Journal: International Journal of Gynecological Cancer
Abstract: Introduction We assessed the impact of real-time PROMs prior to outpatient gynaecological cancer consultations on Emergency Department (ED) presentations and overall survival (OS), and explored PROMs data predictive of subsequent unplanned presentations. Methods Patients with gynaecological cancer were invited to complete the EQ-5D-5L, ESAS-R and the SCNS-SF prior to scheduled appointments, on waiting room iPads (December 2019-March 2020) or remotely online (October 2020-April 2021). Clinical characteristics, ED presentations and OS were extracted from medical records and compared between participants and non-participants. Results 334 consultations (99 in-person; 235 telehealth) with 104 patients [mean age 61; 49% treated with palliative intent] were included. PROMs participation was 50%, with no significant difference by consultation mode. People speaking a language other than English had lower participation (28% vs 57%, p=0.01), but age, stage, primary site, treatment intent (curative vs palliative) and treatment received were comparable between groups. ED presentations occurred within 30 days of 7.6% of participating consultations vs 13.5% non-participating (p=0.10). Participants presenting to ED had higher mean ESAS scores at the preceding appointment for nausea (3.4 vs 1.0), poor appetite (3.6 vs 1.8) and dyspnoea (4.5 vs 1.8), and lower EQ-5D-VAS scores (58.3 vs 83.8), all p<0.05. Median OS was not reached for participants vs 37.6 months for non-participants (p=0.06).
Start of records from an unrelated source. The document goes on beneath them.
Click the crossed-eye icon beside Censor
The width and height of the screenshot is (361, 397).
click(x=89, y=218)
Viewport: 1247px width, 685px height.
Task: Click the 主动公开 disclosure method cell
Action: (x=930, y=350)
PROMs participation (p=0.008), age (p=0.030) and treatment intent (p<0.001) were associated with OS. Conclusion/Implications Completing PROMs prior to outpatient consultations was associated with trends to fewer ED presentations and overall survival. Targeted interventions to support participation among people who speak a language other than English are required. (Figure Presented).
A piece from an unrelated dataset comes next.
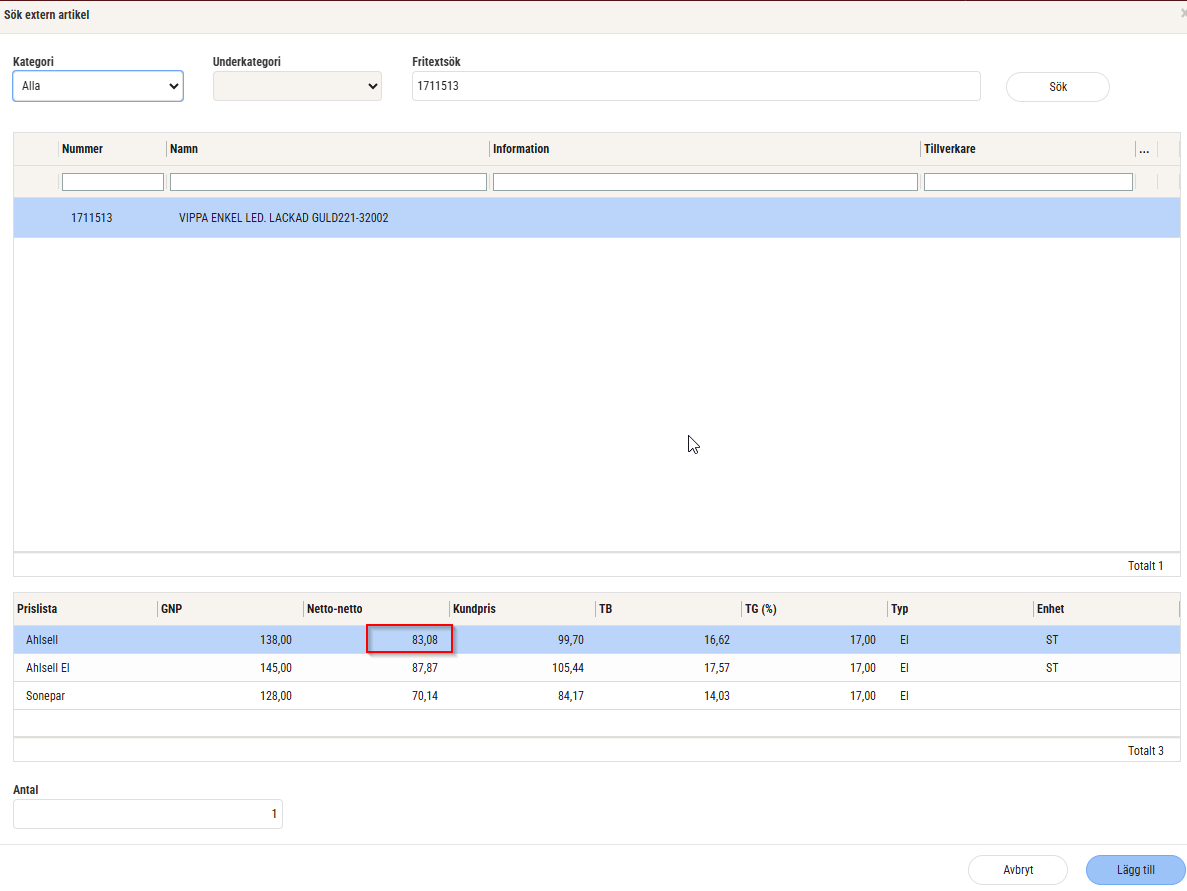Sort price lists by Kundpris header
The height and width of the screenshot is (891, 1187).
pyautogui.click(x=475, y=609)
Conference Name: International Gynecologic Cancer Society Annual Meeting, IGCS 2024
Conference Start Date: 2024-10-16
Conference End Date: 2024-10-18
Conference Location: Dublin, Ireland
DOI: http://monash.idm.oclc.org/login?url=https://dx.doi.org/10.1136/ijgc-2024-IGCS.582
URI: https://repository.monashhealth.org/monashhealthjspui/handle/1/53182
Type: Conference Abstract
Subjects: appetite
dyspnea
emergency ward
telehealth
Type of Clinical Study or Trial: Observational study (cohort, case-control, cross sectional, or survey)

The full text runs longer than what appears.